# Math Help - The quadratic Problem

I am not able to solve this problem

if $a^2+b^2=1$ then find the range of $a+b$

what I am doing is
$(a+b)^2>0$
$a^2+b^2+2ab>0$ where $a^2+b^2=1$
$1+2ab>0$
$2ab>-1$

Case 2
$(a-b)^2>0$
$a^2+b^2-2ab>0$ where $a^2+b^2=1$
$1-2ab>0$
$2ab<1$

$-1<2ab<1$

$a+b=\sqrt{a^2+b^2+2ab}$
$a+b=\sqrt{1+2ab}$
$a+b=\sqrt{1-1}$ $-1<2ab<1$ to find minimum
$a+b=0$

$a+b=\sqrt{1+1}$ $-1<2ab<1$ to find maximum
$a+b=\sqrt{2}$

The range I am getting is $(0,\sqrt{2})$ but the answer is ( $(-\sqrt{2},\sqrt{2})$

2. ## Re: The quadratic Problem

I would do this a completely different way.
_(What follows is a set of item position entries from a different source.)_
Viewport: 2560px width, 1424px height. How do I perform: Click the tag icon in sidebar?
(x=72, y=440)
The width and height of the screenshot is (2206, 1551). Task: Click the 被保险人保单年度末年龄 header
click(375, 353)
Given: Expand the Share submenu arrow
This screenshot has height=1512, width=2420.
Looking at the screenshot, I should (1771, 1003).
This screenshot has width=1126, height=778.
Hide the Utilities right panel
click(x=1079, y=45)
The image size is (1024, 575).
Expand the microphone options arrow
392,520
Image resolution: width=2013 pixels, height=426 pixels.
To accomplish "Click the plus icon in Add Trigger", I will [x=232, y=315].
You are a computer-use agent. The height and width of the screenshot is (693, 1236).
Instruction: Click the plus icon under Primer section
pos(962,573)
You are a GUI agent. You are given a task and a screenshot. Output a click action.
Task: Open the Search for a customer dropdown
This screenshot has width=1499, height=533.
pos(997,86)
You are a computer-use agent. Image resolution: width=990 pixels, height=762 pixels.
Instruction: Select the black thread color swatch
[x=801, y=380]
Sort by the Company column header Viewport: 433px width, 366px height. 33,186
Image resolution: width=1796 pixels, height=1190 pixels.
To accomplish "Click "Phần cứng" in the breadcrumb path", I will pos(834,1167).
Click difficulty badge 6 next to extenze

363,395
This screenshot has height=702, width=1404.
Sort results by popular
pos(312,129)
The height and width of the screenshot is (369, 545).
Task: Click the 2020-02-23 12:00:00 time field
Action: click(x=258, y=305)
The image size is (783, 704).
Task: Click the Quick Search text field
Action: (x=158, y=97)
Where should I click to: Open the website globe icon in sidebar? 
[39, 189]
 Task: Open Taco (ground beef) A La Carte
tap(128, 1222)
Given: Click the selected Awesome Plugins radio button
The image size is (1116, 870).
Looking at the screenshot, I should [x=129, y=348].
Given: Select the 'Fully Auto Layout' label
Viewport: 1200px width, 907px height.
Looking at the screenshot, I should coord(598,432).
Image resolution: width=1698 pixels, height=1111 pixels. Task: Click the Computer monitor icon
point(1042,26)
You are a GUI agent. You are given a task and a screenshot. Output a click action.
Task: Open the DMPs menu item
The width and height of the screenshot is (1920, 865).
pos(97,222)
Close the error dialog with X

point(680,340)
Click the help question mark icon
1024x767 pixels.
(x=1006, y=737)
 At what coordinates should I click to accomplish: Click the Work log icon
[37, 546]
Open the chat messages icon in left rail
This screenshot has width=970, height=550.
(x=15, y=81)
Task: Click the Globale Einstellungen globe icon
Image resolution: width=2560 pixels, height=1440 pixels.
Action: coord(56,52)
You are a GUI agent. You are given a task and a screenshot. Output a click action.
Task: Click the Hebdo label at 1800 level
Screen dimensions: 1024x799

If we use x and y rather than a and b (it is still exactly the same problem, of course), we can think of "a^2+ b^2= 1" (x^2+ y^2= 1) as the equation of a circle with center at (0, 0) and radius 1. "a+ b= c" or x+ y= c, for c a fixed number, is a line sloping down to the left at a 45 degree angle. The smallest and largest possible values of c are when that line is tangent to the circle which happen at the endpoints of the diameter perpendicular to the line: that is the line y= x which crosses the circle $x^2+ y^2= 1$ when $x^2+ x^2= 2x^2= 1$ so that $x= y= \pm\sqrt{2}/2$. Taking $x= a= b= \sqrt{2}/2$, $a+ b= \sqrt{2}/2+\sqrt{2}/2= \sqrt{2}$. But taking $x= a= b= -\sqrt{2}/2$ we get $a+ b= -\sqrt{2}$.

Perhaps you forgot the $\pm$ on the square root?